BHP Billiton moves ahead with asset spin-off
By James Wilson and Neil Hume in London
BHP Billiton shares dropped nearly 5 per cent after the global mining house unveiled long-awaited restructuring plans that raised concerns for London-based investors and did not include a share buyback as part of the proposals.
The divestment undoes much of the merger that created the Anglo-Australian resources group in 2001. On Tuesday it listed a suite of aluminium, coal, silver and manganese mines and plants it will split off into a separate company.
The new, as yet unnamed company, will be listed in Australia with a secondary listing in South Africa. Graham Kerr, chief financial officer at BHP, is to be chief executive.
Jac Nasser, BHP chairman, said: "For over a century, BHP Billiton has progressively reshaped its business to maintain its industry leadership. We believe the proposed demerger, if implemented, will accelerate the simplification of the group's portfolio, provide investors with choice and unlock value in both companies."
However, shares in the company dropped 4.7 per cent to pound19.70 in morning trading in London after BHP did not announce a buyback of its shares. This dashed hopes that it would start to return more cash to shareholders after two years of trying to rein in costs and debts that escalated during the commodities supercycle.
"We will return excess cash to shareholders in the most efficient way. By ensuring that we start from a position of strength, we will be well placed to implement an enduring programme that can be managed in a more consistent and predictable manner," BHP said.
Christopher LaFemina, analyst at Jefferies, said that while the 'new BHP' would be an even higher quality version of the current BHP, he was not convinced demerging lower quality assets by itself was a path to value creation.

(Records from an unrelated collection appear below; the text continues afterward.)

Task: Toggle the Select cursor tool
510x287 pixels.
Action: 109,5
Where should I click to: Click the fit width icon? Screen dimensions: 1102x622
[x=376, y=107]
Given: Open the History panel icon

"Breaking up one company into two potentially creates negative synergies, and we do not buy the argument that these non-core assets have been undervalued within BHP Billiton," he said.
Traders said the share price fall also reflected disquiet with the proposed terms of the demerger.

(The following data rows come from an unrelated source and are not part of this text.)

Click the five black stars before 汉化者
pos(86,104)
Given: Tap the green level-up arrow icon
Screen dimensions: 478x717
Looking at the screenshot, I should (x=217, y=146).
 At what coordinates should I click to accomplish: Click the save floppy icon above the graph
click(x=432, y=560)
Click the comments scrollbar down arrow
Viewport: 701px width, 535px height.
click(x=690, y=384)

Under the structure of the deal, owners of BHP's PLC shares will be given stock in the new vehicle, even though it will be listed in Australia and South Africa. This creates a problem because many UK shareholders have investment mandates which do not allow them to own overseas companies. As such, many of them will be forced to dump their shares in the spin-off company.
"We think small Billiton shareholders could get cashed out with the company buying their shares," said one London-based trader.
The plans were announced as BHP reported a 10 per cent rise in underlying annual profits to US$13.4bn. Revenues rose almost 2 per cent to US$67bn.
"Overall earnings were slightly disappointing, particularly compared with the strong performance shown by Rio Tinto and Anglo American, despite the company achieving and exceeding cost-cutting targets," analysts at BMO Research said.
Andrew Mackenzie, BHP chief executive, said the assets that would form the new company "will be more valuable in a purpose-built, independent company than they would be in BHP Billiton".
Simplification is the biggest strategic decision yet under Mr Mackenzie, a Scot who took over as chief executive at BHP early last year as part of a wave of leadership upheaval at the world's largest mining companies.
The spin-off concentrates BHP on four main commodities - iron ore, petroleum, copper and coal - where its margins are higher than for the assets it is separating off, and where BHP generated 96 per cent of its underlying annual earnings. BHP may also make a move into potash, a commodity that Mr Mackenzie favours for its links to long-term population and economic growth.
It reverses a period when BHP and rivals diversified as widely as possible and underscores miners' avowed return to more disciplined and profitable investment. Shareholders have been angry that BHP and other miners did not manage to return more of the fruits of the commodities boom.
Among the assets to be spun off are aluminium and manganese businesses; Cerro Matoso Nickel in Colombia; coal businesses in South Africa and Australia; and Cannington, a large silver and lead mine.
BHP did not include Nickel West in Australia, suggesting it hopes to sell the business separately.